Remember when our imperial overlords in Raleigh deigned to let us vote on state bond issues? Legislative leaders have apparently decided that the idea of building a consensus around public debt is passé, and that the state constitution is a vestigial reminder of a quaint past, like a long-forgotten hula-hoop in the corner of the garage.
    Just before Independence Day, House Speaker Joe Hackney and Senate leader Marc Basnight emerged from seclusion to inform us peons that they had struck a deal on a 2008-09 budget plan. Responding to warnings about faltering revenues, they agreed to reduce planned tax cuts from $50 million to $20 million. The $21.4 billion General Fund budget represents annual growth of just over 3 percent, which is admirably moderate.
    {mosimage}But then came the sock in the gut.

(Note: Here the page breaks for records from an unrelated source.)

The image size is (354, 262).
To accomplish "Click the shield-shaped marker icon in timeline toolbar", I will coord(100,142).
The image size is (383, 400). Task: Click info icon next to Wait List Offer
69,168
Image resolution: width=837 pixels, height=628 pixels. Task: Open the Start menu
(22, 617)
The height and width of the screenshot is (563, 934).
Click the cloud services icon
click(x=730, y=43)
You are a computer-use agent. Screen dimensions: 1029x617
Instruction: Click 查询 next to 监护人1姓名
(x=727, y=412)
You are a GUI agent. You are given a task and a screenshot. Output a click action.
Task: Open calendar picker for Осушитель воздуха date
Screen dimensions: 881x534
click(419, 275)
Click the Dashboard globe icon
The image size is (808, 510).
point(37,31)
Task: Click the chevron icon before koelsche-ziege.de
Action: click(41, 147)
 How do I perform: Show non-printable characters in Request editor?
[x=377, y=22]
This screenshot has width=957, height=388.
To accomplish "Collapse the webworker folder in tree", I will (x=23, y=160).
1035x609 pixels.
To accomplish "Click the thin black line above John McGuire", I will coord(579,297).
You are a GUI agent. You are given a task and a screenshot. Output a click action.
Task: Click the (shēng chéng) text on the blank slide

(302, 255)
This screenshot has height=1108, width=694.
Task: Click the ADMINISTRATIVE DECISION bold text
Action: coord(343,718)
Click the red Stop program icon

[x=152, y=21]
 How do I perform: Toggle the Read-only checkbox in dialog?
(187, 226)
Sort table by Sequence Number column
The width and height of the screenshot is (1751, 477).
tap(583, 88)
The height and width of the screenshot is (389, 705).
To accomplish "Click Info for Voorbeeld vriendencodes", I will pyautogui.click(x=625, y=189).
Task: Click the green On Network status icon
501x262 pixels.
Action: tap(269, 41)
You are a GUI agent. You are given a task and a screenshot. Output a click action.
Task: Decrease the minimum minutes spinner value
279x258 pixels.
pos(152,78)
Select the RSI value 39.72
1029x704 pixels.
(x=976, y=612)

    In recent years, legislators have grown increasingly comfortable with issuing certificates of participation (COPs) to fund the construction of prisons and other public buildings, rather than using general-obligation bonds. Technically, COPs do not pledge the full faith and credit of the state, and thus are not thought to trigger the state constitution’s requirement that public debts be approved by a vote of the people. Instead, COPs essentially give bondholders a share of revenues to be derived from a particular project. Of course, bondholders know that governments aren’t going to neglect to fund prisons, schools and the like. So in practice, there’s not a lot of difference.
    There is a limited role for COPs in a fiscally conservative government — when speed is truly of the essence, for example, and the borrowed amounts are small. Neither case applies here. The House had included $550 million in COPs projects in its budget plan. That was excessive and unnecessary, because House leaders admitted that many of the projects wouldn’t break ground for years, giving them ample time to submit them to referendum. Then the Senate came along and proposed $672 million in non-voted debt. That was exorbitant and outrageous.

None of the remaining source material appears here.